Hope you enjoyed the read,
Tight Lines,
Ross

Fantastic Pembroke : Part 1 - First day goes smoothly

I have to start off by saying a massive thanks to Ben Edwards for putting me on the fish all week. Without Ben I would have been struggling on where to start, with the coastline in the area being so diverse.  Also thanks to his parents and brother for putting me up for 4 nights and keeping me well fed, was much appreciated. Now for the report!
The 3.5hour drive down from North Wales was made bearable by the thought of catching my first smoothhounds of 2012 and having never caught a common that was my main target during our hound sessions. I had crab leftover from a few previous sessions saving us the job of bait collecting so after making a few rigs and offloading all of Ben's uni stuff at his house, we headed off to the mark. Single 3/0 pennel was the chosen rig with a 5oz gripper to hold bottom. After missing my first decent bite it was Ben who was in to the first
 fish of the session and it was a gooden. His rod nicely arched over and the fish taking line at will when it decided to run. The fish came into view around 10m out and it was a cracking smoothie, at an estimate in the 15lb range. The fish stayed deep as I stood at the waters edge poised with the net, it was so nearly up and then disaster, the hook pulled, the lead shooting past my head in the proccess. This got me very excited so re-baiting I chucked out again and sat waiting. I was rewarded as soon as the tide started running with just my second ever shore caught hound, a starry of around 3lb equalling my PB (Species 37 - top right) The hounds were now in a
feeding frenzy and I was only left waiting 15minutes or so before I'd have another fish on. The second fish being another starry at a slightly bigger 5-6lb and another PB. My third fish though would smash my PB for the 2nd time in three fish and was this Starry pictured right. The fish wighed in at 9lb 15oz and put up a cracking fight, annoying though that it was just 1oz short of a double. As if things couldn't get any better, I then managed my first ever Common  Smoothhound (species 38), only a small one at around 4lb but yet another species to add to the list on my hunt for 60. We did have a dabble for tope whilst we were there but after catching some fresh macky for bait we failed to even get a run on the tope front. Maybe still a bit early but a species I'm desperate to tick off this year so I'll be putting in alot of time and effort to get one.
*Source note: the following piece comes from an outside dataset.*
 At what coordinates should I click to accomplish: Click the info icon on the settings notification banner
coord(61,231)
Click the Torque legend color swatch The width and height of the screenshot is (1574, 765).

 Still on a bit of a buzz and with crab leftover, we decided to head out again the same night, choosing a different mark but targeting the hounds again. Again we were into fish from the off, the first of my 4 coming very early on, another small common. This was shadowed though by my new PB Common the cast after. It was only 7lb 13oz but I was absolutely ecstatic. Not to be out-done Ben was next into a fish with a little common of his own, which I think I was more excited about than he was lol. He's used to catching smoothies you see so unless its a double it doesn't really matter to him. He managed
 his starry soon after as well (left) A fish of around the 4-5lb mark which was around the average on the night. I landed a couple more small ones including one of each species before we decided to call it a day. What a first day! 2 new PB's, 2 new species for the hunt and 1 species I've never caught before. I went to bed a very happy man, all be it a very tired man also having been up for over 20 hours.